Pinky is standing in a queue at a ticket counter. Suppose the ratio of the number of persons standing ahead of Pinky to the number of persons standing behind her in the queue is 3:5. If the total number of persons in the queue is less than 300, then the maximum possible number of persons standing ahead of Pinky is

Answer 1

Let's represent the number of persons standing ahead of Pinky as (3x) and the number of persons standing behind her as (5x), where (x) is a positive integer.

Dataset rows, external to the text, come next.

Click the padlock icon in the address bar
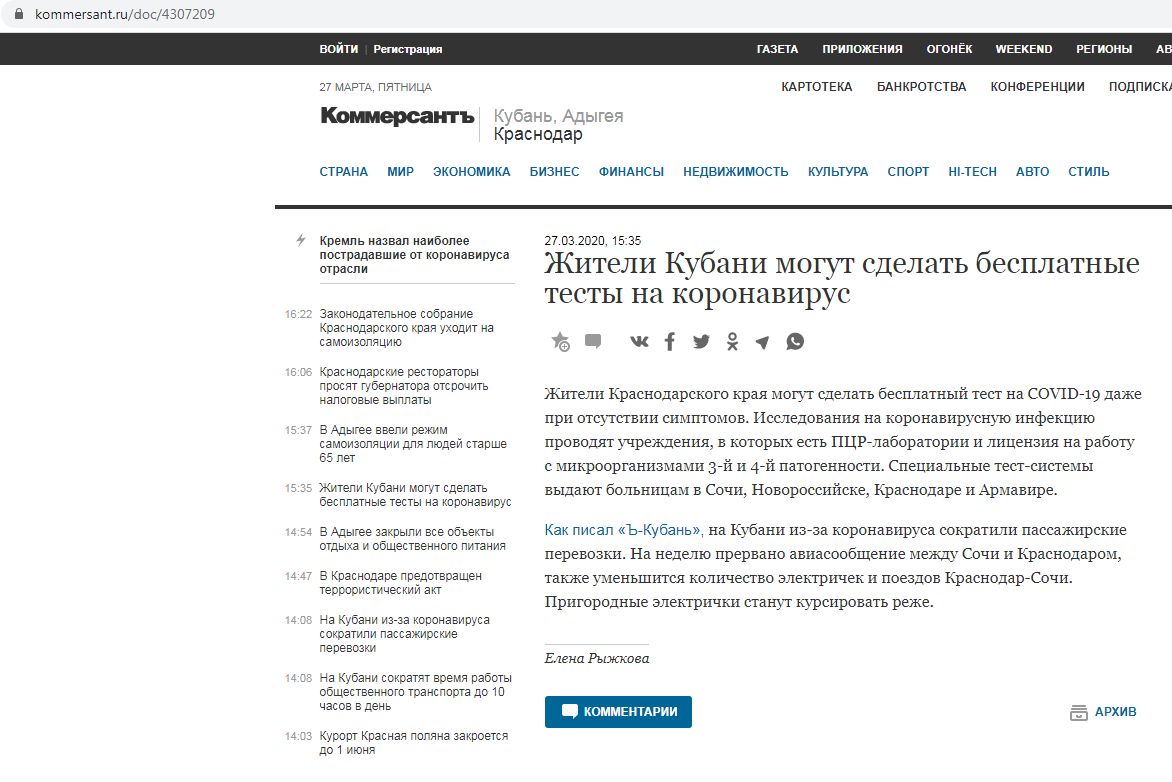 pos(18,15)
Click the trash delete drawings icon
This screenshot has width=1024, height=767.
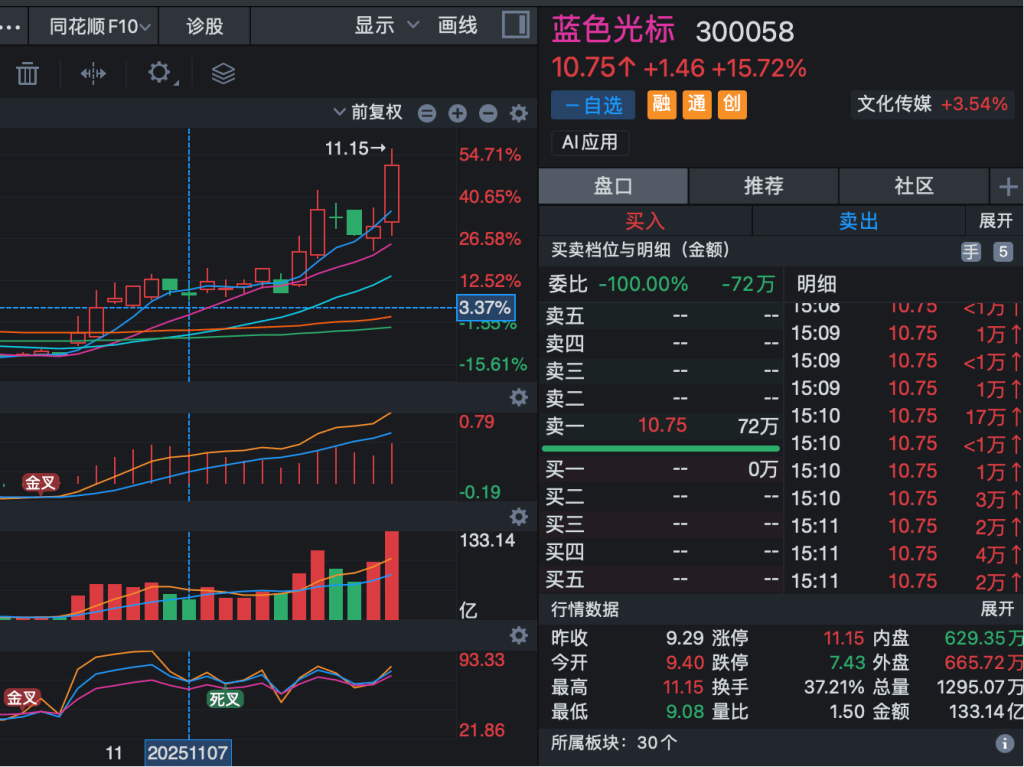[27, 73]
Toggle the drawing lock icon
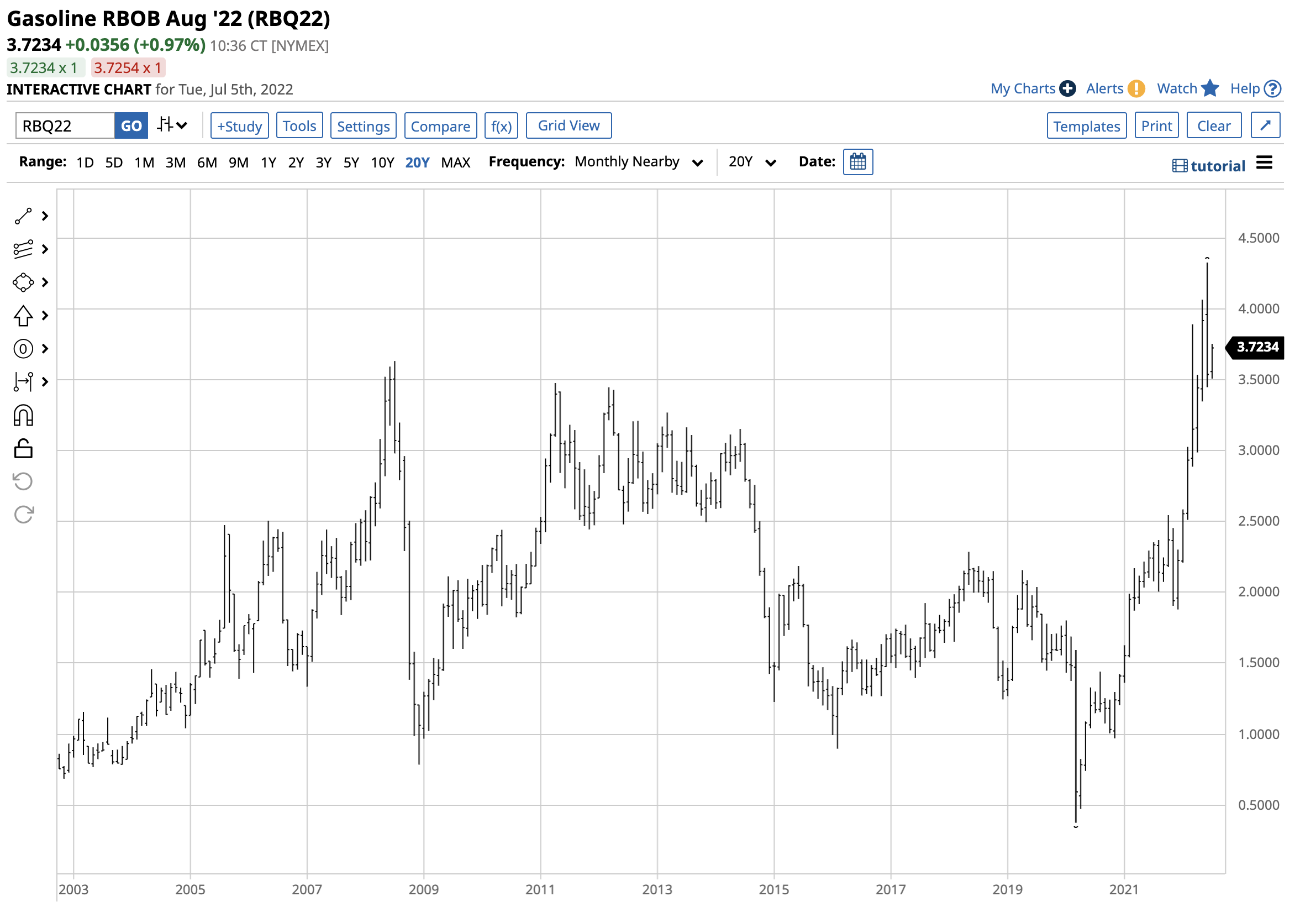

According to the given information, the ratio of the number of persons ahead of Pinky to the number of persons behind her is (3:5), which gives us the equation:
$[\frac{3x}{5x} = \frac{3}{5}]$
Now, let's consider the total number of persons in the queue:
Total number of persons = Persons ahead of Pinky + Pinky + Persons behind Pinky
Since the total number of persons is less than 300, we can write this as an inequality:
[3x+1+5x<300]
Simplify the inequality:
[8x+1<300]
Subtract 1 from both sides:
[8x<299]
Now, divide both sides by 8:
$[x < \frac{299}{8}]$
The maximum possible value of (x) that is less than $(\frac{299}{8})$ is (37).
Therefore, the maximum possible number of persons standing ahead of Pinky (3x) is $(3 \times 37 = 111)$.
Hence, the maximum possible number of persons standing ahead of Pinky is 111.